Genre : Fantasy - Littérature adolescente Citation : « Elle perçut un bref sursaut d'émotion de la part du dieu moribond, suivi d'un infime frémissement dans l'air. » Présentation du livre : Dans une autre vie, elle s’appelait Adrienne Satti, mais à présent, elle n’est plus que Widdershins. Gamine des rues, devenue noble, puis voleuse – la vie ne l’a pas épargnée. Orpheline très jeune, elle a connu la pauvreté et le luxe les plus extrêmes.

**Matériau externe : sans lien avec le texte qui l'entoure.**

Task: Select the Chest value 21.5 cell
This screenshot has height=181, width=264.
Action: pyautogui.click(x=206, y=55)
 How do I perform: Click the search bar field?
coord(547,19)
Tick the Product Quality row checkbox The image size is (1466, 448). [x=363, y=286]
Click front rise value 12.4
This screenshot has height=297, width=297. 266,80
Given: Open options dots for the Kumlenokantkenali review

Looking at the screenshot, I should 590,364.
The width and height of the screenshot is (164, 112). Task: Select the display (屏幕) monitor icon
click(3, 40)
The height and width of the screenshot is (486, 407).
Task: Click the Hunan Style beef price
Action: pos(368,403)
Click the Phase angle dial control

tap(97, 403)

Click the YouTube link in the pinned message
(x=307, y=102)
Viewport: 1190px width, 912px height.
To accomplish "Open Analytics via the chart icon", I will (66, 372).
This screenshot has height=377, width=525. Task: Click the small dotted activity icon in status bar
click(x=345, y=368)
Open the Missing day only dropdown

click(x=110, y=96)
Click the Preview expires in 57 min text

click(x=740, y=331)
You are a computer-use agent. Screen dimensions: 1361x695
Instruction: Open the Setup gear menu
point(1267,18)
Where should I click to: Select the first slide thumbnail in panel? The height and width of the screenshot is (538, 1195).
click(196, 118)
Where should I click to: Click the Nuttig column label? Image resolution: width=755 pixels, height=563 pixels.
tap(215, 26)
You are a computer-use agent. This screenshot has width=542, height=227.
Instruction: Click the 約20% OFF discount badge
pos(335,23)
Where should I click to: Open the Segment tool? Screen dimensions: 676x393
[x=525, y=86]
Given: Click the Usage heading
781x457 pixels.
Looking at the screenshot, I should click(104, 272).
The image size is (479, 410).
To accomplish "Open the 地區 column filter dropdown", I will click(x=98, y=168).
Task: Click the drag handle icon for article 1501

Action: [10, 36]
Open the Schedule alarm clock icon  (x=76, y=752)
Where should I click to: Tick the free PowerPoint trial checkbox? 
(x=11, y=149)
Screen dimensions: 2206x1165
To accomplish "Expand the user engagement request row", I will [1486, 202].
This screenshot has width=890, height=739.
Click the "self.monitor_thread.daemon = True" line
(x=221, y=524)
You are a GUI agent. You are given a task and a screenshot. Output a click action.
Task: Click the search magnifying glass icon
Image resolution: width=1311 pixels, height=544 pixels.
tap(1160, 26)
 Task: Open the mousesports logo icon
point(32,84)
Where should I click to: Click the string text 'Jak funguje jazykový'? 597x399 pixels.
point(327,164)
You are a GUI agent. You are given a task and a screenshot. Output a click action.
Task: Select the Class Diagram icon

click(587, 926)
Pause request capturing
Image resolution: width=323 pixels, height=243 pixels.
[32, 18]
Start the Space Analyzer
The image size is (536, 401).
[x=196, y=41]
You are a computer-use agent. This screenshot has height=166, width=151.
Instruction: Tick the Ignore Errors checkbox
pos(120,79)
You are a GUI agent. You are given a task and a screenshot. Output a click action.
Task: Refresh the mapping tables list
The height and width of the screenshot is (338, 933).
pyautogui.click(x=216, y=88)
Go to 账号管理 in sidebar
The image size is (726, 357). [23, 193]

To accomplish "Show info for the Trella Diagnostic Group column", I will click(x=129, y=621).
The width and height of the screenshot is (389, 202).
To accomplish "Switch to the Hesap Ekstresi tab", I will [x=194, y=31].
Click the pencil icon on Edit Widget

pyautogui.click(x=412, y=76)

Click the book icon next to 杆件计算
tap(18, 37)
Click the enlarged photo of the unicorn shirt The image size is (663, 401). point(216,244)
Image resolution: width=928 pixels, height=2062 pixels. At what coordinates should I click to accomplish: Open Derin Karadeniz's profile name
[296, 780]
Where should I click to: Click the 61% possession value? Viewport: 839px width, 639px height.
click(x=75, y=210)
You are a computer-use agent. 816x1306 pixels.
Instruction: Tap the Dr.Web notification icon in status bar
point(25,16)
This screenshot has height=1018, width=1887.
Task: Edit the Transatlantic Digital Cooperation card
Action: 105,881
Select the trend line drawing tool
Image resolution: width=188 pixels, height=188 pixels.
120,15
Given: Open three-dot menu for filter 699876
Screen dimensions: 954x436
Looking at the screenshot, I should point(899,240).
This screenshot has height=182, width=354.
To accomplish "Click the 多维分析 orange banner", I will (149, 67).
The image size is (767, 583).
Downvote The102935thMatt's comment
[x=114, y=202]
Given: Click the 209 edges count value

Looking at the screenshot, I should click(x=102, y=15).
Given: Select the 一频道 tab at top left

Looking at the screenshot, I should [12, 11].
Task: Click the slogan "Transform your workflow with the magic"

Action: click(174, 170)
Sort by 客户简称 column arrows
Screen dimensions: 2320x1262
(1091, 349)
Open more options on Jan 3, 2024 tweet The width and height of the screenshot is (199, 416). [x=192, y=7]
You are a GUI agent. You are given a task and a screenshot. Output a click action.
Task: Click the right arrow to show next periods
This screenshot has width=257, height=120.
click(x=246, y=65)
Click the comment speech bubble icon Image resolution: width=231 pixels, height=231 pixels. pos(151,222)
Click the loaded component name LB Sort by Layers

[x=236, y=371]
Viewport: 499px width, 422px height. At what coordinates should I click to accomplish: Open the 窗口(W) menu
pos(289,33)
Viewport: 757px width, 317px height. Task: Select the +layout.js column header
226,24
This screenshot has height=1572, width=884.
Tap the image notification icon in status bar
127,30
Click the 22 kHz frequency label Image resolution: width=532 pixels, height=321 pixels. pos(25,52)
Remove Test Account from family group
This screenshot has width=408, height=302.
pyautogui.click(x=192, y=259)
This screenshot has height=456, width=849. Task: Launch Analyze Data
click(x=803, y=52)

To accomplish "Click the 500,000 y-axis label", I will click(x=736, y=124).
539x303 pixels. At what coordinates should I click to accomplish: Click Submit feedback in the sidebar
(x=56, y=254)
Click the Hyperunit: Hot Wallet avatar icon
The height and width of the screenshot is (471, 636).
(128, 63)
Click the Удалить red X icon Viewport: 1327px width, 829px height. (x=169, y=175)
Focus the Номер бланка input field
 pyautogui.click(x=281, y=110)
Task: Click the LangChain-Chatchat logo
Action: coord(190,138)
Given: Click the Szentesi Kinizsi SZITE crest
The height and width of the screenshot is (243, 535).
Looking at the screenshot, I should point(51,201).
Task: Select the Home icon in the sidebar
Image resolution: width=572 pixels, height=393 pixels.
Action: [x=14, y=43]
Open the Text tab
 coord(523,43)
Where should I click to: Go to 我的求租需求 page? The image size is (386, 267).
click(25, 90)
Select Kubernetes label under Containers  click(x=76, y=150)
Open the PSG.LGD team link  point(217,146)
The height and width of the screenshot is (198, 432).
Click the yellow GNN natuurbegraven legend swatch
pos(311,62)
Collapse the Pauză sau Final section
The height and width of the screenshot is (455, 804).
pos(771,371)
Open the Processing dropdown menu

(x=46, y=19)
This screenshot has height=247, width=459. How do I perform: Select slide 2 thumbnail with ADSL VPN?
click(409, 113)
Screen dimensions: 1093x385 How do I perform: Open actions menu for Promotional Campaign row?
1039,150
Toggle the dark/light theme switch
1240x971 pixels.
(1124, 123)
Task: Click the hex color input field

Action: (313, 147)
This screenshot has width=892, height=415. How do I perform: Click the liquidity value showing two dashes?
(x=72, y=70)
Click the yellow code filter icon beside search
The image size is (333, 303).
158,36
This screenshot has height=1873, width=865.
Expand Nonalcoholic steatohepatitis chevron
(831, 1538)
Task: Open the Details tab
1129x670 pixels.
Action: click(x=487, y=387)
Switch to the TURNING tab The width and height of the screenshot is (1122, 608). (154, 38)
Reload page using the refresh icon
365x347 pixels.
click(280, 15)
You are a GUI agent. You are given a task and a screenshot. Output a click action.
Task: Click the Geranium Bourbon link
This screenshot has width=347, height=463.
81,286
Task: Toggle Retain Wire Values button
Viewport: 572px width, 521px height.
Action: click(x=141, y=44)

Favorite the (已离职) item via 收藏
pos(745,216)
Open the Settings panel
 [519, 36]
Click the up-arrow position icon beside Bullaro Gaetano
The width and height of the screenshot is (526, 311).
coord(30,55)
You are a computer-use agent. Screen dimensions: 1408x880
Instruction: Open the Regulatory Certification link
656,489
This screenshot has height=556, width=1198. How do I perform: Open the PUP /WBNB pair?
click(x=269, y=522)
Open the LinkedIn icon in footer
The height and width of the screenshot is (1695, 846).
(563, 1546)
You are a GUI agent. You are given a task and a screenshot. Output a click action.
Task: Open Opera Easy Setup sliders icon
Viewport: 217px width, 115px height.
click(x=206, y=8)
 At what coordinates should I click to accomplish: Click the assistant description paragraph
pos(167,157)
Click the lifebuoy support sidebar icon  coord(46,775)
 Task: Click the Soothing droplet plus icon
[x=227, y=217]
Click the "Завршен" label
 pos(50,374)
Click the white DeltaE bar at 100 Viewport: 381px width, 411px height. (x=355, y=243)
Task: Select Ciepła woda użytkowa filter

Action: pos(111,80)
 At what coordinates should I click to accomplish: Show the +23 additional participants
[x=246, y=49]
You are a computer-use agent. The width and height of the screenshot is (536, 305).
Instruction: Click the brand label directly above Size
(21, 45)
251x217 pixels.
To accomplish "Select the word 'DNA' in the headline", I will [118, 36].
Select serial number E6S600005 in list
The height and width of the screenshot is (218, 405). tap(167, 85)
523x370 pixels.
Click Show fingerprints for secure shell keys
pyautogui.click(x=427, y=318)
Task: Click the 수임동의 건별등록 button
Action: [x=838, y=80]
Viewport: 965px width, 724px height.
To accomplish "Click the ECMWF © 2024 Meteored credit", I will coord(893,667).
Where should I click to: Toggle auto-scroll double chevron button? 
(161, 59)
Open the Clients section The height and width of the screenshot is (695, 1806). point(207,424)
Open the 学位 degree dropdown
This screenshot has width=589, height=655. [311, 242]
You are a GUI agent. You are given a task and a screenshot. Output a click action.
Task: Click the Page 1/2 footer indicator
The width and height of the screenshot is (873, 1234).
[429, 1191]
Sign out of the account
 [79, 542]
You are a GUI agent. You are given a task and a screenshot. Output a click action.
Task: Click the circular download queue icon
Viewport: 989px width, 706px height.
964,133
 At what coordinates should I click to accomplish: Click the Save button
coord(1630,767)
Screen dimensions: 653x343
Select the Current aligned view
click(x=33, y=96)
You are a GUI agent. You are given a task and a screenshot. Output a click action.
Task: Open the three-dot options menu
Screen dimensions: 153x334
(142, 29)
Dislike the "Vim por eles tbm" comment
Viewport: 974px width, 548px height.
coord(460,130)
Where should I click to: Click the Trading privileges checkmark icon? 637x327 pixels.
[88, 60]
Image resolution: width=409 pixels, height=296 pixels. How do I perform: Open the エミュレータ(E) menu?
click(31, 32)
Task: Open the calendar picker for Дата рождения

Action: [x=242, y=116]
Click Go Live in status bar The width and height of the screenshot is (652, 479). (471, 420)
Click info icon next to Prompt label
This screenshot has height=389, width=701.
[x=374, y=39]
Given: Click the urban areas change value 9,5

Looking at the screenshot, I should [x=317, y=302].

Revenue aux ruelles sombres d’où elle était sortie, elle est désormais considérée comme l’une des voleuses les plus intrépides... Mais ses talents suffiront-ils à la sauver de la ténébreuse conspiration qui ronge inexorablement les entrailles de la cité de Davillon ? Widdershins, l’aristocrate devenue voleuse, connaît mille façons de couper une bourse et autant de charmer ducs et barons dans les salons de la noblesse ! |
♦ Critique par Bleuenn G.
Je remercie les éditions Lumen et Histoires de Romans pour m'avoir fait découvrir ce livre, dont la couverture comme le résumé m'ont immédiatement interpellée.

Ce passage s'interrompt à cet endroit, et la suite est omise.